[Problem A]:
From the passage on Red Rocks and the Brown Palace, list the foods served alongside the tea at the Brown Palace.
[Problem B]:
According to the passage on Red Rocks and the Brown Palace, during which months does the Red Rocks season run?
[Problem C]:
Go on with the passage on Red Rocks and the Brown Palace, picking up after its final sentence.

[Exercise text]:
= = =
As the world’s only naturally occurring, acoustically perfect amphitheater, Red Rocks is a bucket-list venue for both concertgoers and musicians. The season runs from May through October and covers the gamut of genres, as well as the Film on the Rocks movie screening series, Yoga on the Rocks, and other events. If your schedule doesn’t align with a show, head to Morrison anyway: The amphitheater is open to the public most days, there is ample hiking, a trading post and its 70 rows are a popular workout spot. Music lovers will want to take a guided backstage tour to see where every performer ever has signed their name on the wall.

You’ll want to make reservations for one of Denver’s longest standing traditions: afternoon tea at the historic Brown Palace. Every afternoon, from noon to 4pm, the 126-year-old downtown hotel’s elegant, eight-story atrium hosts a traditional English tea. Sip from your choice of more than a dozen teas (we recommend upgrading to the Royal Palace offering, which includes a champagne cocktail) while enjoying house-made scones, finger sandwiches, and bite-size sweets.
= = =
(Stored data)

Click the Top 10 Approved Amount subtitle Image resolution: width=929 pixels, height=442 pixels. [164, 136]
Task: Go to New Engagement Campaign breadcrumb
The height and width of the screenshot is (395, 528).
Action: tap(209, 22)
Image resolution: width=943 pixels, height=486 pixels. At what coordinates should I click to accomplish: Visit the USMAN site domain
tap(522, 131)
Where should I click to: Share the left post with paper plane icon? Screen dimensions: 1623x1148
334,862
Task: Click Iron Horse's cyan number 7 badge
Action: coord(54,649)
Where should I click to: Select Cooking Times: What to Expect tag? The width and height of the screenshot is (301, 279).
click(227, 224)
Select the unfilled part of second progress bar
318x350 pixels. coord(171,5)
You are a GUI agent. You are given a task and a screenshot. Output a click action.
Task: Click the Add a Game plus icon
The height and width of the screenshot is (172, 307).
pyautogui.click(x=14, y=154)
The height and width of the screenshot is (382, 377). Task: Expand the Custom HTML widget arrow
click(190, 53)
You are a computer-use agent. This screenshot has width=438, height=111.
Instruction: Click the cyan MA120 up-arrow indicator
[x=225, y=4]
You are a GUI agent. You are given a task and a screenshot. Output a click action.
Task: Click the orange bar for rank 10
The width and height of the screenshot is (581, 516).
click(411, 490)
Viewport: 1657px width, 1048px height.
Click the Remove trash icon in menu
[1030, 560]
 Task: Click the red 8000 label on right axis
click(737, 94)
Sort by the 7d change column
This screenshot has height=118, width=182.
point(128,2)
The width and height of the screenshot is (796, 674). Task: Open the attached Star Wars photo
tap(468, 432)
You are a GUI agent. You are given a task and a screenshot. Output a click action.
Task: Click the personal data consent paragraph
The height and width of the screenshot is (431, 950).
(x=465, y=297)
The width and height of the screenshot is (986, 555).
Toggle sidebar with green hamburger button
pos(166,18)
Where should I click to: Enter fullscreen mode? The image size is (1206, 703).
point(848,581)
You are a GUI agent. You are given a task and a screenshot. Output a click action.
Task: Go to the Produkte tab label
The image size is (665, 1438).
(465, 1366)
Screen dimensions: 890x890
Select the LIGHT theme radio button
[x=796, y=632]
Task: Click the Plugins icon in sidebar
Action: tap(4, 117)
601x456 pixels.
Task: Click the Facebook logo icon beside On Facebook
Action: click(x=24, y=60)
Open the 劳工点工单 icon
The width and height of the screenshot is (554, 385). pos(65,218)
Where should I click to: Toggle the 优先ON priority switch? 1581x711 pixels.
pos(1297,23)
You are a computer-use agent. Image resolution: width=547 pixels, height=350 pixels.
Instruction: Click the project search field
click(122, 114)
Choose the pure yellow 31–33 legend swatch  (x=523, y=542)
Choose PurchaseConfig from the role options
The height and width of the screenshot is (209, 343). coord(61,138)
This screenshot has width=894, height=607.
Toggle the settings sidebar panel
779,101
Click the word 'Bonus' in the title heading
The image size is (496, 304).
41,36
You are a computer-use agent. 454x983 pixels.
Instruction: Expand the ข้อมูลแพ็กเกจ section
= = =
[Expected output A]:
House-made scones, finger sandwiches, and bite-size sweets.

[Expected output B]:
May through October.

[Expected output C]:
The Wild West comes alive on this coal-fired, steam-powered train that weaves 200 feet above the Animas River and through the secluded canyons of San Juan National Forest. The year-round transport follows the same tracks Colorado’s early settlers took more than a century ago. Adventurous travelers can hop on or off the locomotive at one of two mid-point stops along the 45-mile summer route (it’s shortened to 26 miles one-way in the winter) to fish and hike in areas that are mostly inaccessible by car or foot.

Brewery tours
Photograph: Shutterstock

20. Brewery tours

Colorado is home to more than 300 breweries—second in number only to California—and hosts the Great American Beer Festival every fall in Denver. With so much beer to choose from, visitors should plan to whittle down their tour by region (Fort Collins has an impressive array of high-quality breweries), by neighborhood (do a walking or biking crawl through RiNo in Denver), or by style (IPAs still reign supreme).


It’s best not to be afraid of heights if you’re planning to traverse this 48-mile concrete path, which extends from Estes Park to Grand Lake (or vice versa) through Rocky Mountain National Park. Trail Ridge Road—the highest continuous paved road in the country—crests at 12,183 feet, with eleven miles weaving above tree line. But the payoff for reaching such great heights is big: sweeping mountain vistas, meadows of alpine wildflowers, and, possibly, bighorn sheep sightings.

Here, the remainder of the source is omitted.